▶ Assigned task
Transcribe the data below in full, exactly.

--------------------------------

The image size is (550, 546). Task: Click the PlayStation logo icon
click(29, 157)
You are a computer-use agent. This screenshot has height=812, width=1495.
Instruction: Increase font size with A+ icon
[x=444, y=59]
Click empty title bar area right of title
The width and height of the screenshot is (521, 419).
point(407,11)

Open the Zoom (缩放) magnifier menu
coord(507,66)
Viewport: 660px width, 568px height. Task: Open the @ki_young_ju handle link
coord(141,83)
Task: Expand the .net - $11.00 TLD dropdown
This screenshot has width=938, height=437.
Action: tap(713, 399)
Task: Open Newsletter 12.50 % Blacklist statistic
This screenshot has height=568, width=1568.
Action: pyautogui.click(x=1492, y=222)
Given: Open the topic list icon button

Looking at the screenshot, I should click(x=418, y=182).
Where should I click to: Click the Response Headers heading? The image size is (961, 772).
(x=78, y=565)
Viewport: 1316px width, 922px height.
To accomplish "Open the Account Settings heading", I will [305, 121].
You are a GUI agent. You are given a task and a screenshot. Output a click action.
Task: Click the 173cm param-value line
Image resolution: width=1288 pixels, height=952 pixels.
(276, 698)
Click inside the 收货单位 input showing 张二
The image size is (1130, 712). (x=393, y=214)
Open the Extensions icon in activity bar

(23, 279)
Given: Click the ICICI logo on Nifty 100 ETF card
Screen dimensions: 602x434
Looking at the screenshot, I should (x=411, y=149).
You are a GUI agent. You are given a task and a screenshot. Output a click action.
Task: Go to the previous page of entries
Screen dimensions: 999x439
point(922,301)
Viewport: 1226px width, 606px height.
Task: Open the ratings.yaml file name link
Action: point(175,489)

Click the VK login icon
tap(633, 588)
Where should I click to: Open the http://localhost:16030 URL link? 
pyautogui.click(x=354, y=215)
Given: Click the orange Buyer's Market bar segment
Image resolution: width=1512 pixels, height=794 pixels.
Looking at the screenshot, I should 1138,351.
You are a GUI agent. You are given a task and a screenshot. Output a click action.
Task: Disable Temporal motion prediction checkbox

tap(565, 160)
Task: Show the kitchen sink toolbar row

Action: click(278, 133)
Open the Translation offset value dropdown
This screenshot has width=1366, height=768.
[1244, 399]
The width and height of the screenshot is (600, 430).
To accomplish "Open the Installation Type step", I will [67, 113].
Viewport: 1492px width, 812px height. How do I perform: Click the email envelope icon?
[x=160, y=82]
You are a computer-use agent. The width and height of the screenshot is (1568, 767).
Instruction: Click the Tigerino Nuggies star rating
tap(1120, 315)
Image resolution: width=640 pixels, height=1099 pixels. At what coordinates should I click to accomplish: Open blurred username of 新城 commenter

--------------------------------

▶ Response for this exercise
The image size is (550, 546). Task: Click the PlayStation logo icon
click(29, 157)
You are a computer-use agent. This screenshot has height=812, width=1495.
Instruction: Increase font size with A+ icon
[x=444, y=59]
Click empty title bar area right of title
The width and height of the screenshot is (521, 419).
point(407,11)

Open the Zoom (缩放) magnifier menu
coord(507,66)
Viewport: 660px width, 568px height. Task: Open the @ki_young_ju handle link
coord(141,83)
Task: Expand the .net - $11.00 TLD dropdown
This screenshot has width=938, height=437.
Action: tap(713, 399)
Task: Open Newsletter 12.50 % Blacklist statistic
This screenshot has height=568, width=1568.
Action: pyautogui.click(x=1492, y=222)
Given: Open the topic list icon button

Looking at the screenshot, I should click(x=418, y=182).
Where should I click to: Click the Response Headers heading? The image size is (961, 772).
(x=78, y=565)
Viewport: 1316px width, 922px height.
To accomplish "Open the Account Settings heading", I will [305, 121].
You are a GUI agent. You are given a task and a screenshot. Output a click action.
Task: Click the 173cm param-value line
Image resolution: width=1288 pixels, height=952 pixels.
(276, 698)
Click inside the 收货单位 input showing 张二
The image size is (1130, 712). (x=393, y=214)
Open the Extensions icon in activity bar

(23, 279)
Given: Click the ICICI logo on Nifty 100 ETF card
Screen dimensions: 602x434
Looking at the screenshot, I should (x=411, y=149).
You are a GUI agent. You are given a task and a screenshot. Output a click action.
Task: Go to the previous page of entries
Screen dimensions: 999x439
point(922,301)
Viewport: 1226px width, 606px height.
Task: Open the ratings.yaml file name link
Action: point(175,489)

Click the VK login icon
tap(633, 588)
Where should I click to: Open the http://localhost:16030 URL link? 
pyautogui.click(x=354, y=215)
Given: Click the orange Buyer's Market bar segment
Image resolution: width=1512 pixels, height=794 pixels.
Looking at the screenshot, I should 1138,351.
You are a GUI agent. You are given a task and a screenshot. Output a click action.
Task: Disable Temporal motion prediction checkbox

tap(565, 160)
Task: Show the kitchen sink toolbar row

Action: click(278, 133)
Open the Translation offset value dropdown
This screenshot has width=1366, height=768.
[1244, 399]
The width and height of the screenshot is (600, 430).
To accomplish "Open the Installation Type step", I will [67, 113].
Viewport: 1492px width, 812px height. How do I perform: Click the email envelope icon?
[x=160, y=82]
You are a computer-use agent. The width and height of the screenshot is (1568, 767).
Instruction: Click the Tigerino Nuggies star rating
tap(1120, 315)
Image resolution: width=640 pixels, height=1099 pixels. At what coordinates should I click to accomplish: Open blurred username of 新城 commenter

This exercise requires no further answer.